Being in the know, and responding to real events, in real-time, is a natural inclination. Most people watch their sports live, and most people watch their news live too. And just as it's more exciting to stream a live event than it is to wait to watch it on-demand, many feel that the best data-driven insights are the ones acted upon as soon as the data -- especially from the Internet of Things (IoT) -- is generated.
The great data at-rest/data in-motion divide
But most query mechanisms are based on the paradigm of retrieving a subset of data that has already been inserted into a database -- akin to waiting for the evening news to finish airing, then waiting for it to download, and then viewing a particular segment or story from one's local hard drive.
And most analytics tools, visual or otherwise, are built on that rubric too: users drag and drop things into a visualization, with those actions generating a SQL or MDX query that returns some subset of the data already stored in a conventional database.

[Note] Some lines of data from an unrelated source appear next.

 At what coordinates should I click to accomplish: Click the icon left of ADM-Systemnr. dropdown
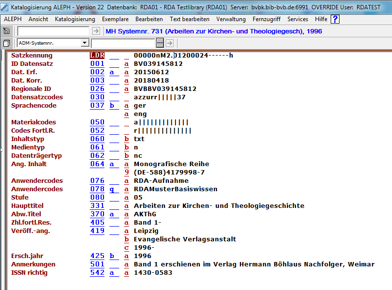[x=6, y=43]
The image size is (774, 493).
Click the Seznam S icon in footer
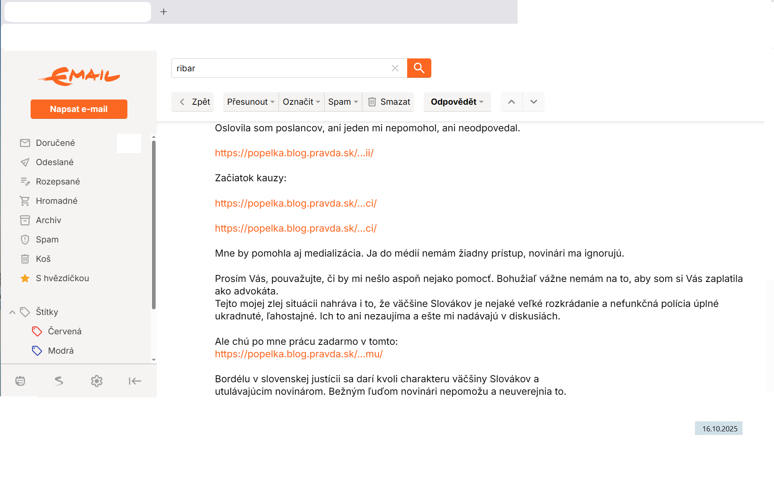coord(59,381)
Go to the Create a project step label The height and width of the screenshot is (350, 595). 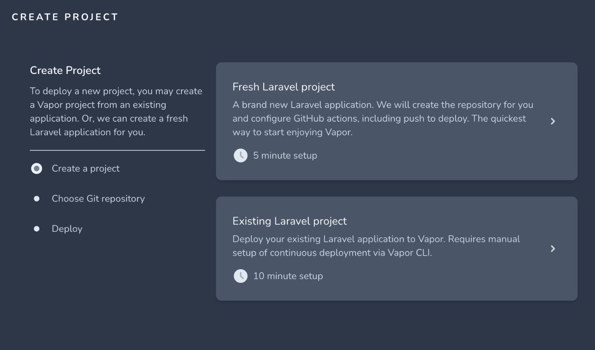85,168
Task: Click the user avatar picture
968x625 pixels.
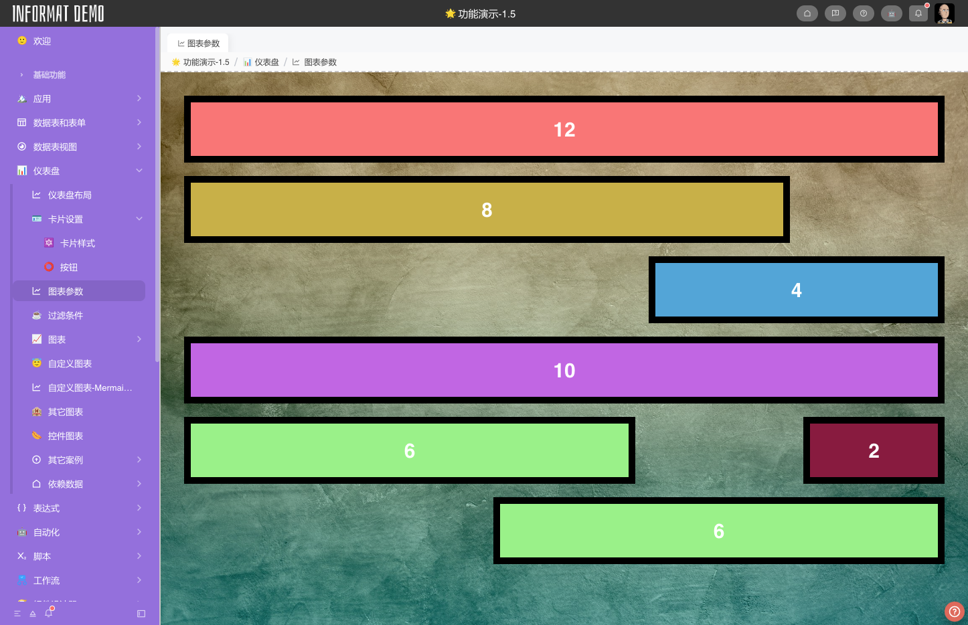Action: [x=945, y=13]
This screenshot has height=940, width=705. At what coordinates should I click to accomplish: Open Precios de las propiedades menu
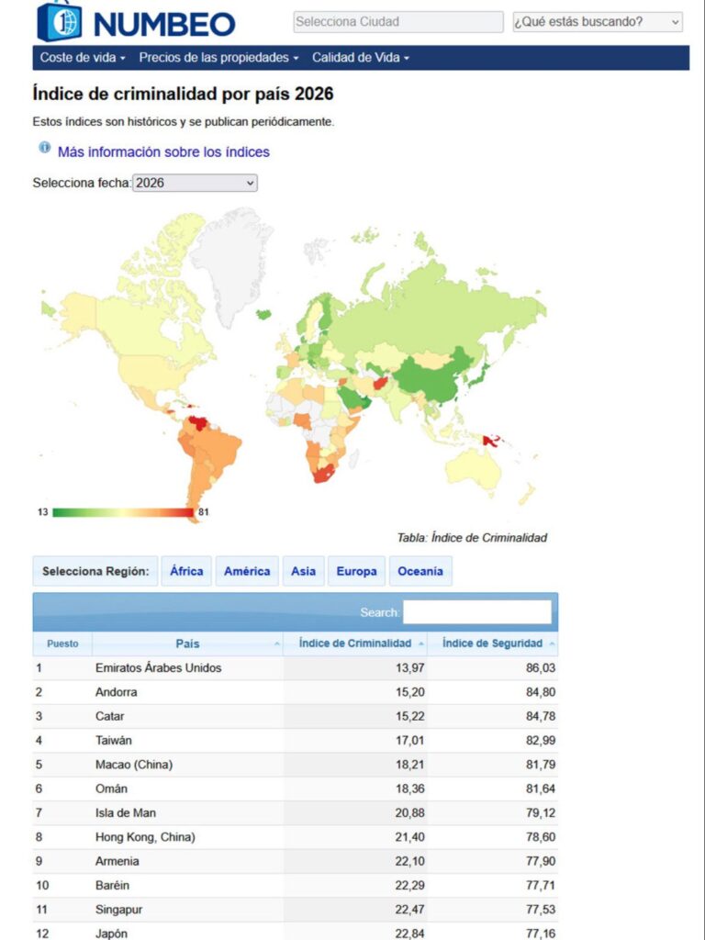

The reading of streaming data, meanwhile, has largely been based on some engine, triggering some piece of code, at the time that some piece of data arrives. So streaming data processing has been based on imperative code handling a row of data at a time, while conventional querying, and most BI tools, have been based on declarative code processing an entire set of data.
Bridging the gap
Such differences in tech are often referred to as impedance mismatches, a name that is quite apropos here, given how this mismatch has indeed impeded data-driven insight by business users, analysts and even Enterprise developers. It has also prevented them from realizing most of the benefit from IoT technologies.
Recently though, various streaming data platforms have implemented their own dialect of SQL, adapted to work over data that hasn't yet arrived. These dialects model the data stream as if it were a special table in a database. Essentially, the query becomes a filtered view of data as it arrives.

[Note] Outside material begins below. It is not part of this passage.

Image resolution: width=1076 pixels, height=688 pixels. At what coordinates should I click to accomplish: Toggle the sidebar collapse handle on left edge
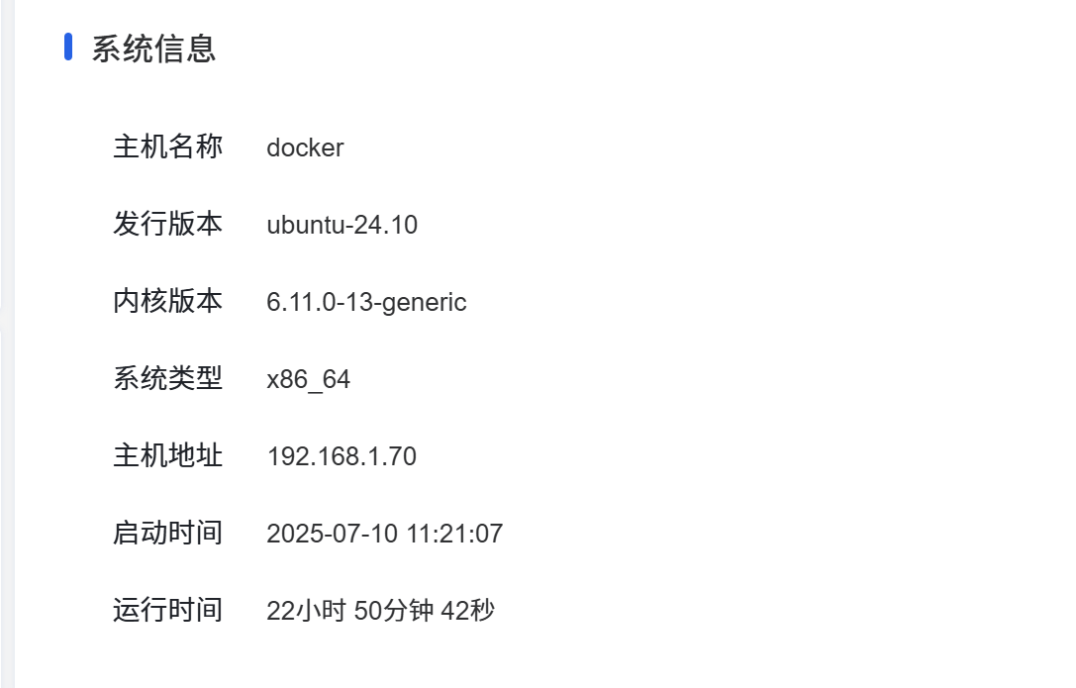coord(3,319)
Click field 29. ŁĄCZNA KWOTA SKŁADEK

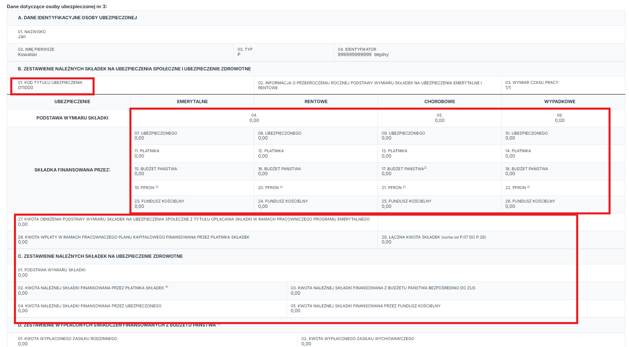(x=501, y=239)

Support developers; tools come along for the ride
By merging the query and stream paradigms, developers familiar with SQL can start to work more ably with streaming data. But the perhaps more valuable part is that downstream data technologies, like drivers/connectors and BI tools themselves, can also also work more ably with streaming data. In other words, by conforming streaming data processing to conventional query mechanics and syntax, the associated ecosystem of data querying tools and technologies can, with with some engineering work, become streaming data tools themselves.

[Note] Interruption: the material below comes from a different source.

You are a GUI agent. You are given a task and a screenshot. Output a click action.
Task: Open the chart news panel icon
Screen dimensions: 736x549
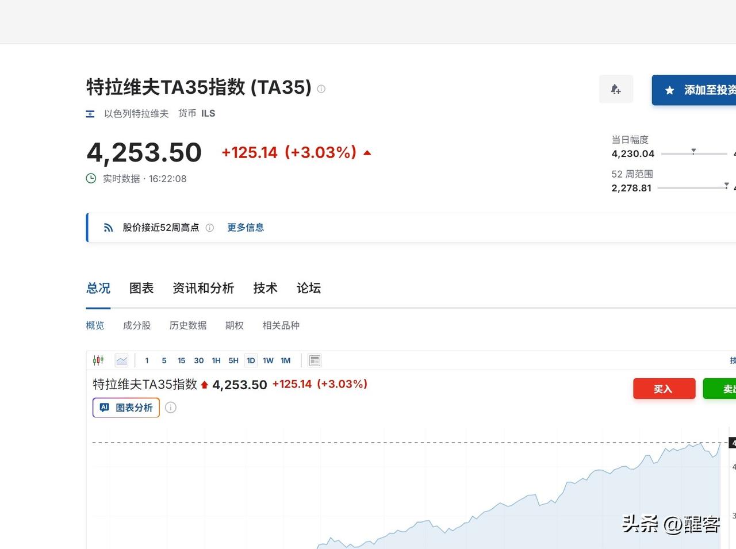pyautogui.click(x=315, y=360)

Apache Kafka, arguably the most popular open source streaming data platform, has added its own SQL dialect and interface, called KSQL. KSQL was first announced by Confluent -- the major commercial entity supporting Kafka -- in a blog post last August, and its general availability was announced just last month. As with other such dialects, it asks developers to adapt to the idea that the query's "result set" will be constantly changing. And if a visual analytics tool can adapt likewise, by continually updating visualizations returned by a query -- instead of rendering them statically -- it can be the downstream beneficiary of KSQL's power.
Coming to a desktop near you
With the release of Arcadia Instant for KSQL, one analytics vendor has attempted just such a transformation of its product, and has made it available for free. While Arcadia Data announced KSQL integration last month, it was limited to its Arcadia Enterprise product. Today, Arcadia is announcing similar integration for Arcadia Instant, the product's free version.
And while that lowers a big barrier to entry, Arcadia Instant for KSQL goes even further -- it gets users past the very real difficulty of setting up Kafka and KSQL in the first place. Rather than limiting the KSQL capabilities to users who can connect Arcadia Instant up to running Kafka and KSQL clusters, Arcadia has created a Docker container image that includes both, along with a streaming data source.
Once that container image -- also a free download -- is in place, users can just point Arcadia Instant at it, and test out the functionality, all on a desktop computer. Arcadia has also created a Getting Started guide, to help users get everything running. After all, most business users aren't Docker jockeys. All three components (the updated version of Arcadia Instant, the back-end Docker image and the Getting Started guide) should be available from a single Web page by the time you read this post.
In addition to the accommodations for business users in today's announcements, both they and the hardcore techies already using Arcadia Enterprise get some goodies too: Arcadia's KSQL integration has now added support for complex data types, including MAP and ARRAY data. It also gets a brand new feature called Time Warp that allows users to specify different time windows of data in the stream. This, in turn, allows viewing data in the recent past and permits users to "pause" and "replay" data from specific points in time.
I can't (yet) personally vouch for this solution, as Arcadia Data briefed me on, and allowed me to write about, it in advance of its release. I'm eager to download and install it though. I've been saying for years that streaming data processing won't become mainstream until developers and users can treat it as a special case of conventional query and analytics. If Arcadia has succeeded here, you can bet other vendors will follow suit. And then maybe digital transformation and data-driven decision making can proceed as more than aspirational concepts.